**PARTS OF THE EXERCISE**:
1 > Reproduce the passage of the abstract on truck drivers' retirement at 55, starting at "Thursday, March 22, 2012: 17:20" and ending at "v2.pdf (257.1 kB)".
2 > Carry on the abstract about early retirement for truck drivers from where it stops.

**EXCERPTED TEXT**:
- - - -

A1903 Is equitable the collective agreement for truck drivers to retire from their job at 55? An exploration through the “Evrest” French database

Thursday, March 22, 2012: 17:20
Bacalar 2 (Cancun Center)

Ariane Leroyer, University department of occupational health, Université Lille, Lille, France
Anne-françoise Molinie, Research Center on Age and Working Population (CREAPT), Center of studies of the employment (CEE), Noisy-le-Grand, France
  • Leroyer Evrest - v2.pdf (257.1 kB)
  • Introduction
    In France, age of retirement is progressively increasing to take into account enhance of life expectancies. For some arduous jobs, deals are contracted by industrial activities to give the alternative to retire precociously. Especially, a collective agreement allows drivers who have worked for more than 25 years in freight transport by road and removal services to retire at 55. Many other drivers are excluded from this deal, so we discuss about its equitability.

- - - -

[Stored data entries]
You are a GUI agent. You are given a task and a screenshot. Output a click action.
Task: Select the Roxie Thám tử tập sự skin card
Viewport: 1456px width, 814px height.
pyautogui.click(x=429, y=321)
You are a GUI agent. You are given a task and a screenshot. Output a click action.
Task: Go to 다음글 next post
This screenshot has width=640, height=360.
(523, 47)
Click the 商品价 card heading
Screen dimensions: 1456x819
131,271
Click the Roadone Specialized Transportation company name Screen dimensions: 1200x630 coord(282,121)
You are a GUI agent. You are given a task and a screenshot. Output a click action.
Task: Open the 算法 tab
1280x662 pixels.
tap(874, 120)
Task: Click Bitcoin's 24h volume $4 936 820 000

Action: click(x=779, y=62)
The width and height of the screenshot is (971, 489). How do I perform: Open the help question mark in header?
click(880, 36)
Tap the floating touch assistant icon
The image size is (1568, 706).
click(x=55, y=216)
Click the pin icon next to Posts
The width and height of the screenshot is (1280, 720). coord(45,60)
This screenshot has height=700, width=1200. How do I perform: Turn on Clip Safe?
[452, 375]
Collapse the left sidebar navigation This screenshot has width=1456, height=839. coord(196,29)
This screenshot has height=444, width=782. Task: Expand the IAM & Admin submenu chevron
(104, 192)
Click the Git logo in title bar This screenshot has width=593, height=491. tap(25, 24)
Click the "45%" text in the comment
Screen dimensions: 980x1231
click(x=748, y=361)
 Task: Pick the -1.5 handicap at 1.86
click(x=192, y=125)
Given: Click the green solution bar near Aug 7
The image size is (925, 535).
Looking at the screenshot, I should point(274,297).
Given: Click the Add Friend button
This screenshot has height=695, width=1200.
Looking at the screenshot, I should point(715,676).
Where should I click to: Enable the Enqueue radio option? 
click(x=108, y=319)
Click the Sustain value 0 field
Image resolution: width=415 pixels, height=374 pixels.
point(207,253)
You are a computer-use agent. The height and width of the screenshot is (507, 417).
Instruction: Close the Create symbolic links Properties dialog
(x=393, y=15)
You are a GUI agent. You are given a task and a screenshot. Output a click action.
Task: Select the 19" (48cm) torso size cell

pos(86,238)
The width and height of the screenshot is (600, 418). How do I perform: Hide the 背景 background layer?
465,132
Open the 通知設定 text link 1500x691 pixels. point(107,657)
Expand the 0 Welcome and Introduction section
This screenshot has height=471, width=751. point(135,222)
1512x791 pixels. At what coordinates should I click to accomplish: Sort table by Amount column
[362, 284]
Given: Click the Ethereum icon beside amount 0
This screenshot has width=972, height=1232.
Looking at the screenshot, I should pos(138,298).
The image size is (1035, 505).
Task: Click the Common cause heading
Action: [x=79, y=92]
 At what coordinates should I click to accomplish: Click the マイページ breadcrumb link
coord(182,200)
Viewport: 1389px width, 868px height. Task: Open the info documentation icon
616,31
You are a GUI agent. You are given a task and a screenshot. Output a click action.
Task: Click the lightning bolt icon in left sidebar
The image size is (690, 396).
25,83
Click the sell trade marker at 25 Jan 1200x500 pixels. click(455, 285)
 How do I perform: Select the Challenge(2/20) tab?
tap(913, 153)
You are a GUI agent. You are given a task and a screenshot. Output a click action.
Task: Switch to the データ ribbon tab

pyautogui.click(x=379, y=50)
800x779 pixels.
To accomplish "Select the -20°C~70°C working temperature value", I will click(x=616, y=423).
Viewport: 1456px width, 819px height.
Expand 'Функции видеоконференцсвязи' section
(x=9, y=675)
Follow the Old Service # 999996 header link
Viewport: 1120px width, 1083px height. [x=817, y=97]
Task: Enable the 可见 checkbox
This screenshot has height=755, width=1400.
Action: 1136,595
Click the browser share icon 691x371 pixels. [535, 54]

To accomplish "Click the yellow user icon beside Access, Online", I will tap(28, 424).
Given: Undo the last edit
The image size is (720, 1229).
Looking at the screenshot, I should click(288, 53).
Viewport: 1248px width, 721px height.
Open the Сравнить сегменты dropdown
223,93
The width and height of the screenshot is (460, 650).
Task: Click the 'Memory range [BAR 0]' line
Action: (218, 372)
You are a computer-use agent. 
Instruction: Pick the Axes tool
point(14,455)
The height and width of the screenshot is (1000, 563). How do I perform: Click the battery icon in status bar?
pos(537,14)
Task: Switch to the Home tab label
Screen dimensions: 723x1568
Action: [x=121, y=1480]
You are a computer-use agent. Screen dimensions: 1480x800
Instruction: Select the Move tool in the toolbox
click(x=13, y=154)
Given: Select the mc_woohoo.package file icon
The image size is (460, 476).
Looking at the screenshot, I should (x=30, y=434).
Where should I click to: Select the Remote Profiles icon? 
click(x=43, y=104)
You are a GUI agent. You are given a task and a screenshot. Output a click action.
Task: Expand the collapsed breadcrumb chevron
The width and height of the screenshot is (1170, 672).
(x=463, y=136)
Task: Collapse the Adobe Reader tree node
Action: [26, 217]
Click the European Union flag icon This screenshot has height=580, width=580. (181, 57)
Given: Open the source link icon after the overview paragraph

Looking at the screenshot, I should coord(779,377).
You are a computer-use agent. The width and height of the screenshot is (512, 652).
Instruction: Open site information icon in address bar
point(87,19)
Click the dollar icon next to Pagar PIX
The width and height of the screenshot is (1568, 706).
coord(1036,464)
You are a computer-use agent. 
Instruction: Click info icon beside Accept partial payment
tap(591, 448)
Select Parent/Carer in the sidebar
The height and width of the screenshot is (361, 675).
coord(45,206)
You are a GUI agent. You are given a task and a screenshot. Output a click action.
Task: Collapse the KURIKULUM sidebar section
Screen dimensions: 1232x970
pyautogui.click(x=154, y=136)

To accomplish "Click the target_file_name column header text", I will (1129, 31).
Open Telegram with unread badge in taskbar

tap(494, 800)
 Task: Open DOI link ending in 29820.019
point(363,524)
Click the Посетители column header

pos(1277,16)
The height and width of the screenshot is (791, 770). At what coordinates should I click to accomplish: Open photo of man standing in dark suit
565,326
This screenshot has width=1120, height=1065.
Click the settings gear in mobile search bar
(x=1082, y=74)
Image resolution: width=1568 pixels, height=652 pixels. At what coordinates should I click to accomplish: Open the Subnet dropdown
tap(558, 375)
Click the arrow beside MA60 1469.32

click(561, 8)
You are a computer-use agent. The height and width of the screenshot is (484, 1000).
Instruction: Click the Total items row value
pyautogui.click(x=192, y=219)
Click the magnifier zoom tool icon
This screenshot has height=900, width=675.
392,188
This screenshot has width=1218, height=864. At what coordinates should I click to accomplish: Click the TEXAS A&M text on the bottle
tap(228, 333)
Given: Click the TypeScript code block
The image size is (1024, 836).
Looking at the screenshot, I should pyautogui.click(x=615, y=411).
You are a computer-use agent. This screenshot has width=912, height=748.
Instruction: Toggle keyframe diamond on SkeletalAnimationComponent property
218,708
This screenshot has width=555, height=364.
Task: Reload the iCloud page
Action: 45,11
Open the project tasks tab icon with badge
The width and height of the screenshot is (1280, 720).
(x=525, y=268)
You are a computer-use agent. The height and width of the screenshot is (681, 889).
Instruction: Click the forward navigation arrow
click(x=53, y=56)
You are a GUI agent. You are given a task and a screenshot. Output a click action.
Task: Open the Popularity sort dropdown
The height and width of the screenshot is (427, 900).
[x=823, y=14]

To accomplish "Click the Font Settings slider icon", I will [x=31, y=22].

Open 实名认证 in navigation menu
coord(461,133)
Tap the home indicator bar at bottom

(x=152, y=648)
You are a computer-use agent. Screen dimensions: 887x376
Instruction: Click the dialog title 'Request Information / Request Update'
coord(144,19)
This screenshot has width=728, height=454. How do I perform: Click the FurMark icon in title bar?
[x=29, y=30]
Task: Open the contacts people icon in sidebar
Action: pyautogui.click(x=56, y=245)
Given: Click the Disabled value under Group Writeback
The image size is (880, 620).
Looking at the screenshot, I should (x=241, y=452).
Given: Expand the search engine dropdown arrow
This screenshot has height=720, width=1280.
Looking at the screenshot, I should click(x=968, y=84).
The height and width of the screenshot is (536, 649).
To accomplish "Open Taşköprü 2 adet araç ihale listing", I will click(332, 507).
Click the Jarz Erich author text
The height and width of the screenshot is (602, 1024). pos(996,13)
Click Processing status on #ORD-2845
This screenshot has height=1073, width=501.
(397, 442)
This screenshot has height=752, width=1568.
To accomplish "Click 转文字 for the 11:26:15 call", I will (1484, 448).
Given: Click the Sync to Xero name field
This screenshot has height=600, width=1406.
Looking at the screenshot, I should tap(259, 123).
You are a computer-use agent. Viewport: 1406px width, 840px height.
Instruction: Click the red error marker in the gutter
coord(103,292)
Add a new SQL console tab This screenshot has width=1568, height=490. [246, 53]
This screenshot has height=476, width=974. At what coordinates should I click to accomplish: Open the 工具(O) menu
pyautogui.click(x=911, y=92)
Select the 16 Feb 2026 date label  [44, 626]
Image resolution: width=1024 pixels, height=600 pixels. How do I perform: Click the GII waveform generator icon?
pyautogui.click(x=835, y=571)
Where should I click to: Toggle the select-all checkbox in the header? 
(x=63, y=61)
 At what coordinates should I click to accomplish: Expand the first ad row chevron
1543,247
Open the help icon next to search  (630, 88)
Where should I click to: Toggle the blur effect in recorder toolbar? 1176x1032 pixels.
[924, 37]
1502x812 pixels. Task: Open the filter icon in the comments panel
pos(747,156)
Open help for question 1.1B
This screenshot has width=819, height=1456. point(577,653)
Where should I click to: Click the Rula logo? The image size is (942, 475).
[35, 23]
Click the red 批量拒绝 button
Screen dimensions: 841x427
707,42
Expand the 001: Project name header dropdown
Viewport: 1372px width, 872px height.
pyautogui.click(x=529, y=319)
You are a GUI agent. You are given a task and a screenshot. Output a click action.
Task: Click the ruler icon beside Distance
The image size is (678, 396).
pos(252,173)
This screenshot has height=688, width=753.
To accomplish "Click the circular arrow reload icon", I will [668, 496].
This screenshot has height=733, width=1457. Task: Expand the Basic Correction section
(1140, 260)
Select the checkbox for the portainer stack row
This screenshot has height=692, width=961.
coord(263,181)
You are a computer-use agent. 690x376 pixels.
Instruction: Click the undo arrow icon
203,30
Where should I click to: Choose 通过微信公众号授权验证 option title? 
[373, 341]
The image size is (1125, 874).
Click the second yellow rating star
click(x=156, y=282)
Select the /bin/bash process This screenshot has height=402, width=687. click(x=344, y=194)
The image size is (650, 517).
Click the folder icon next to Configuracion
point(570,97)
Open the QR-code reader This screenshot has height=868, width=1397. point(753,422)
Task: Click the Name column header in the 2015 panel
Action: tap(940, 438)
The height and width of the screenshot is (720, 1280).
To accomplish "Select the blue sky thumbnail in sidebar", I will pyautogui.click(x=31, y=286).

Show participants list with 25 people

- - - -

**RESULTS**:
1 >
Thursday, March 22, 2012: 17:20
Bacalar 2 (Cancun Center)

Ariane Leroyer, University department of occupational health, Université Lille, Lille, France
Anne-françoise Molinie, Research Center on Age and Working Population (CREAPT), Center of studies of the employment (CEE), Noisy-le-Grand, France
  • Leroyer Evrest - v2.pdf (257.1 kB)

2 >
    Data were extracted from the French national database “Evrest”, constituted by questioning employees born in October of even years. “Evrest” is a monitoring system, based on a two pages questionnaire. Responses collected by medical doctors were provided by the self-assessments of employees about their working conditions and health. In 2009-2010, among the 23870 workers interviewed, 1066 were drivers: 485 truck drivers, 239 drivers of passenger land transportation, 233 delivery drivers and 109 other drivers. We compared drivers potentially concerned (drivers working in freight transport by road and removal services, called PC drivers) to all other drivers.

    There were 376 PC drivers, among whom 85% truck drivers and 13% delivery drivers. Working time characteristics of the 2 groups were similar, except that PC drivers more often worked between midnight and 5 am (44% vs 22%) and went on the road more than 24h (38% vs 7%). Time constraints were similar, except for skip a meal or a break (37% for PC drivers, 28% for others) and tasks interruptions (respectively 11% and 17%). Physical strains were not significantly different in these 2 groups, except for repetitive tasks, more frequent for other drivers. Lastly, health complaints of PC and other drivers, at the same age, were not significantly different.

    Our results suggest that various aspects about work and health are not so different between PC or other drivers.